Bush Expects More Free Trade Deals
    By MARTIN CRUTSINGER, AP Economics Writer
    October 1, 2002

    WASHINGTON (AP) - The Bush administration notified Congress on Tuesday it is opening free trade negotiations with Morocco and five countries in Central America and said it hopes to wrap up free trade deals with Chile and Singapore by the end of the year.

    The notifications came in letters to congressional leaders from U.S. Trade Representative Robert Zoellick.

    Zoellick told reporters the administration was optimistic that deals could be concluded by the end of this year with Singapore and Chile. Separate teams of negotiators have been meeting this week, in Atlanta for talks on Chile and in London for Singapore negotiations.

    The Singapore discussions are further advanced than those involving Chile, Zoellick, but he remains optimistic that both agreements will be completed this year.

    The Bush administration also notified Congress, as required by law, that it was beginning talks with the North African Arab nation of Morocco and with five Central American countries: Costa Rica, El Salvador, Guatemala, Honduras and Nicaragua.
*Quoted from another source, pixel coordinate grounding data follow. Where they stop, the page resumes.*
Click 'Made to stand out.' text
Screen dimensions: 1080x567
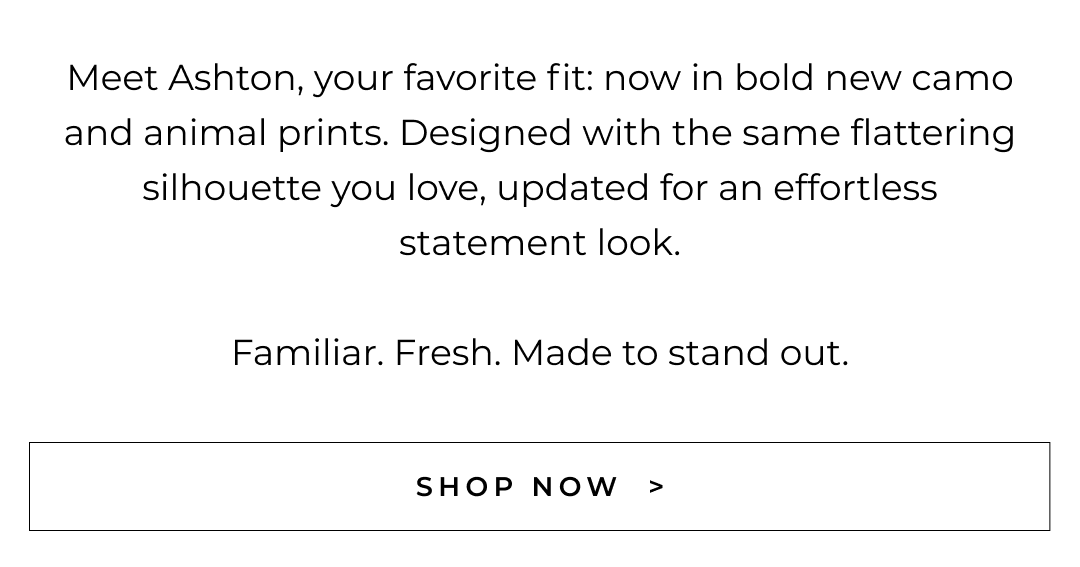click(680, 353)
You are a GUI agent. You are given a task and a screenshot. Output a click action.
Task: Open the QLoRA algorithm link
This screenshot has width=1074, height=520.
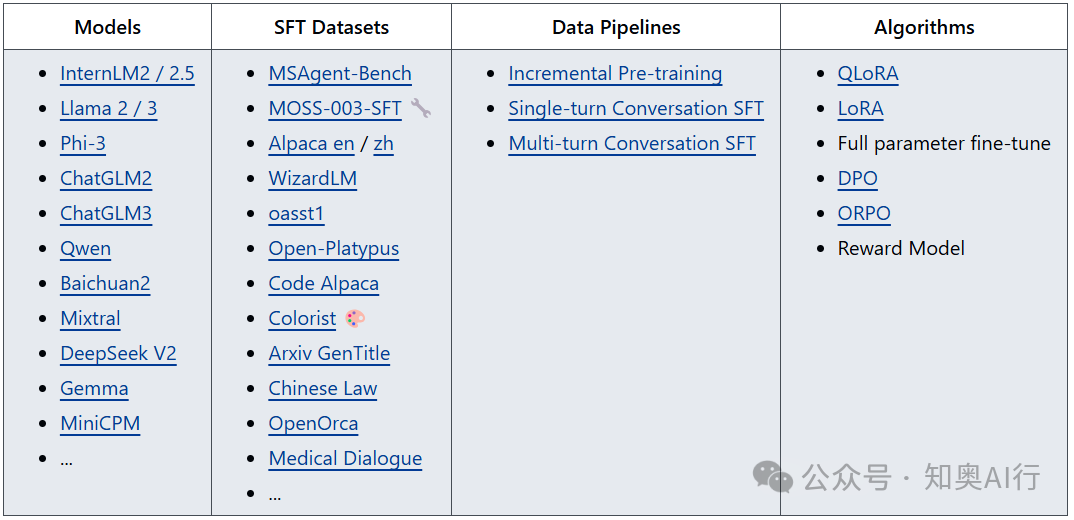(x=868, y=74)
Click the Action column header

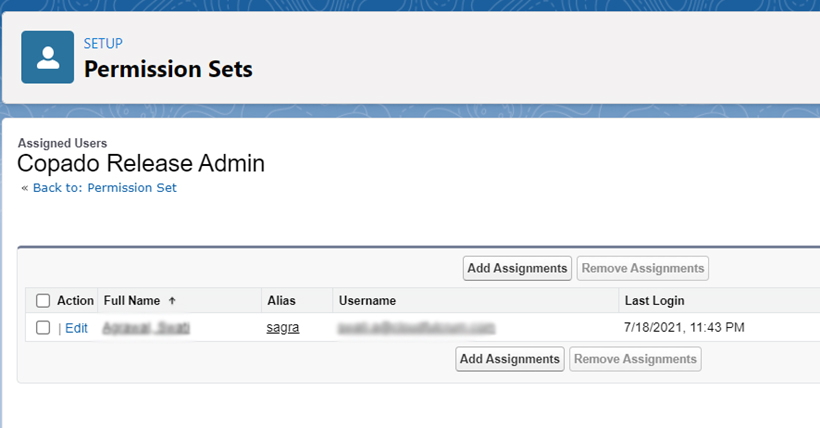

    The U.S. strategy is to use the free trade deals with Chile and the Central American countries to build momentum for its bigger goal of achieving the world's largest free trade zone, to cover all 34 democratic countries in the Western Hemisphere by 2005 with a Free Trade Agreement of the Americas.

    Questions have been raised about the FTAA talks given criticism aired by Luiz Inacio Lula da Silva, front-runner in the current Brazilian presidential election campaign. He has been openly critical of the U.S.-backed negotiations, suggesting that "the strong economies will suffocate the weak ones."

    Zoellick said, however, that the administration remains ready to work with whomever wins the October elections and predicted that negotiations coming in Ecuador in November would move the process forward.

    "I am relatively optimistic about the future course" of the FTAA negotiations, Zoellick said in response to a question during his appearance at the National Press Club.

    Negotiations to establish free trade agreements with Chile and Singapore began during the closing months of the Clinton administration. Bush announced this year he wanted to open free trade talks with Morocco and the five Central American countries.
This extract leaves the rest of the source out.